The estate planning field has its share of what are sometimes called trust mills: firms that run large volumes of clients through a standardised living trust package with minimal individual analysis. It’s not always obvious from the outside which kind of practice you’re dealing with. A few things help.
Start with focus. An attorney whose practice is primarily or exclusively estate planning and elder law is a better starting point than a general practitioner who also handles divorce, personal injury, and anything else that walks in. Depth matters in this area. State laws vary significantly. Tax rules change. Medicaid has its own logic entirely. A generalist can produce documents that look correct and cause problems anyway.
Ask about credentials. ACTEC fellowship indicates recognised expertise in trusts and estates. NAELA membership signals a focus on elder law and long-term care. Neither is a guarantee of quality, but both suggest the attorney has sought out specialist knowledge in the relevant area.
Ask how fees work. Flat-fee packages for core estate planning work are standard and appropriate. An attorney who is vague about costs, or who quotes hourly without being able to give you a realistic range, is worth approaching with caution. Transparency about fees is usually a reasonable proxy for transparency about everything else.
Pay attention to how they approach the first conversation. A good estate planning attorney asks a lot of questions before recommending anything.
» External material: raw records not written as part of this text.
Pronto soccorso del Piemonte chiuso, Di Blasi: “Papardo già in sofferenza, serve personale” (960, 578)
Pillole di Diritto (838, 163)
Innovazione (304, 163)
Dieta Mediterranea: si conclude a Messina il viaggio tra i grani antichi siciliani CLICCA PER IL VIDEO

They want to understand the family dynamics, the health picture, the assets involved, and the potential complications before they propose a structure. An attorney who moves quickly to a solution before they’ve understood the situation is a firm worth reconsidering.
Ask specifically who will do the work. In some firms, a partner handles the consultation and then the drafting is passed to a junior associate or even outsourced. That’s not necessarily a disqualifier, but you should know, and you should ask whether the person who understood your situation will have oversight over the final documents.
The clearest red flags are pressure to sign quickly, reluctance to let you review drafts in your own time, and anything that reads as fear-based selling. Fear is a legitimate element of this area because the risks are real. But there’s a difference between helping a family understand genuine risk and manufacturing urgency to close a sale.
Check the state bar for any disciplinary history. If something about the interaction feels off, trust that.